Formerly, acquisitions had to be individually downloaded and evaluated by users, but now the masses of available data are processed directly at the source, at the reception facilities and at the storage systems. In the OPUS research project, user algorithms are brought to the data, whether in computer clusters or in the Cloud. Data reception, archiving and processing are ideally linked for maximal speed. With the help of OPUS, only customized information products reach the user instead of raw data. This avoids the transfer of large amounts of data and makes it unnecessary to set up in-house computer services.
As a test, EOC has now produced a satellite image mosaic for Germany from almost 1500 Sentinel-1 data sets using a fully automated processing chain developed as part of the OPUS project. For the so-called TimeScan product the data are not only condensed spatially, but also temporally. Each pixel is calculated from hundreds of individual scenes. Since the Sentinel-1 radar carefully differentiates ground roughness and conductivity/moisture, the new TimeScan product provides information on surface characteristics useful for such purposes as land use classification. In this instance all radar acquisitions collected over Germany between May 2014 and July 2016 were systematically extracted from the stream of received data and processed to produce the TimeScan data set. In the corresponding false-color image, the average, minimal and maximal backscatter values are represented for every pixel in the red, green and blue channels. Urban conglomerations, for example, reflect strongly and appear as prominent, bright areas. Water bodies deflect a large proportion of the oblique radar beams from the satellite and are therefore dark. Vegetated regions are distinguished by comparatively high minimal backscatter, which causes forests and meadows to appear in green tones. In addition, the temporal dynamics of the acquisition are highly condensed in the product—quasi an additional information source. Land cover that has changed considerably during the acquisition period, such as crop acreage, is lilac in this data product.
TimeScan condenses the information contained in countless acquisitions to produce a single product with a fraction of the original data volume. Such data compression is a way to efficiently use the now available streams of satellite data. This is particularly relevant for achieving continuous environmental monitoring based on extensive time series of earth observation data. Accordingly, DFD scientists are already at work developing methodologies that yield a detailed portrayal of changes and dynamics in spatial utilization patterns. For example, with the help of TimeScan data sets key questions posed by scientists about aspects of climate change can be addressed, like urbanisation.

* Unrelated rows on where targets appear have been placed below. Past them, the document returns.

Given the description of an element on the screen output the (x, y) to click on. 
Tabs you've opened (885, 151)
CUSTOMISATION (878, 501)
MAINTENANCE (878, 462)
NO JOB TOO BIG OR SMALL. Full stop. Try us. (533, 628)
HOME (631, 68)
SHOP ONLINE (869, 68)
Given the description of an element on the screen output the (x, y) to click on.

Scenarios for using these new technologies are also currently being tested to support commercial providers of geoinformation services.
Prototypes of the developed processing chains have also been implemented for data from the Landsat, Envisat-ASAR and Sentinel-2 missions. At the same time, the procedures could be successfully executed on a variety of platforms. Beside the classic Cloud environment with virtual machines, a Hadoop cluster and a High-Performance Computing Cluster are being employed. So far a total of some 600,000 data sets and over 2 petabytes of data have been processed.

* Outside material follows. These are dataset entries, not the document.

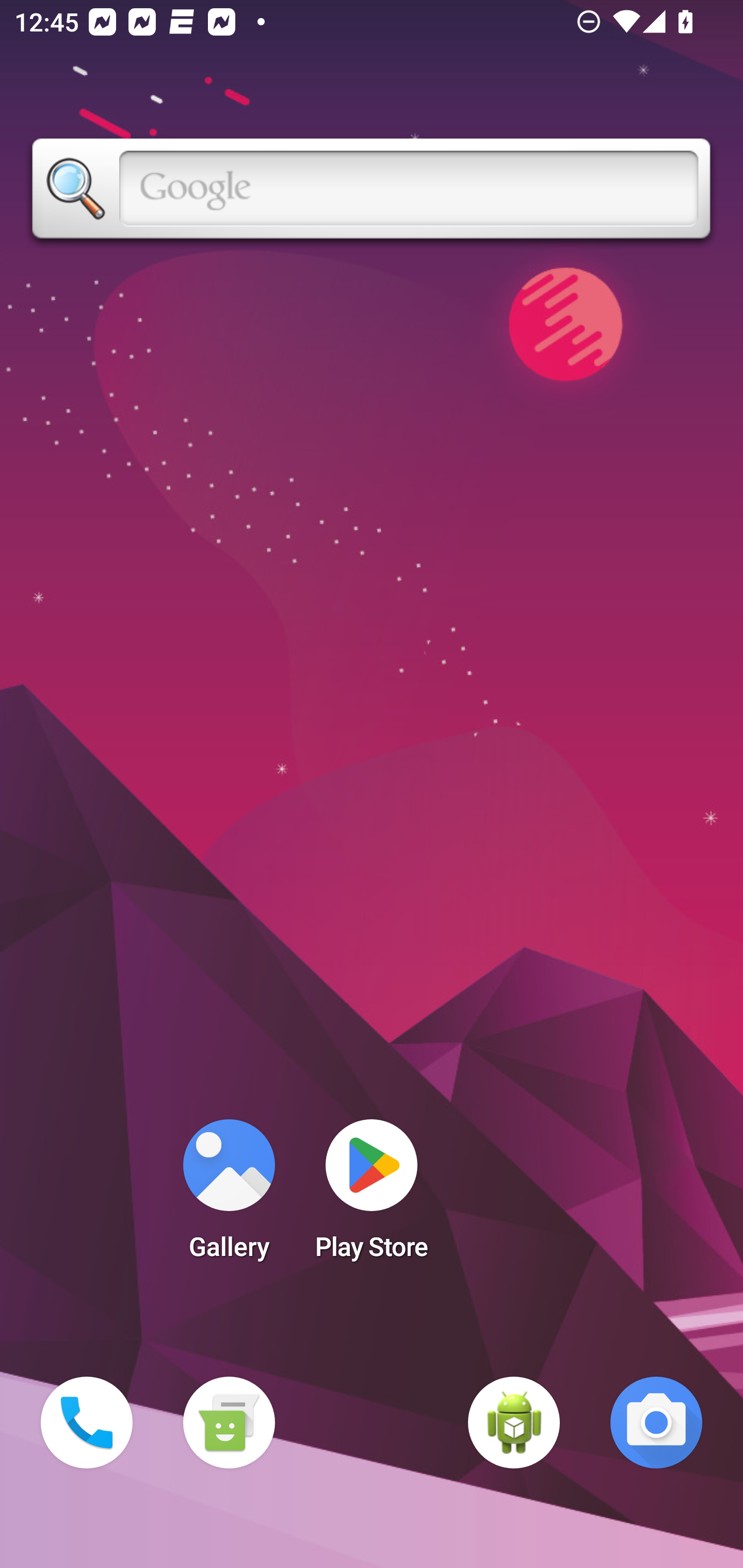
Gallery (228, 1195)
Play Store (371, 1195)
Phone (86, 1422)
Messaging (228, 1422)
WebView Browser Tester (513, 1422)
Camera (656, 1422)
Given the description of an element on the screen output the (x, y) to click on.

Accessing large amounts of Sentinel data and processing them on a Cloud platform is also one of the purposes of the national Copernicus portal CODE-DE. It will make the data and processing methodologies developed in the OPUS project available to national science, public and commercial users.
As part of the new strategy of the European Commission, provider of the European Copernicus Programme, such platforms are to be expanded and made available to users throughout Europe and beyond. Big Data in earth observation for scientists and the geoinformation industry is to become a reality through the German Copernicus Centre and its concept. With support from the Bavarian Ministry of Economic Affairs and in cooperation with the commercial sector, DFD is pursuing the installation of these platforms.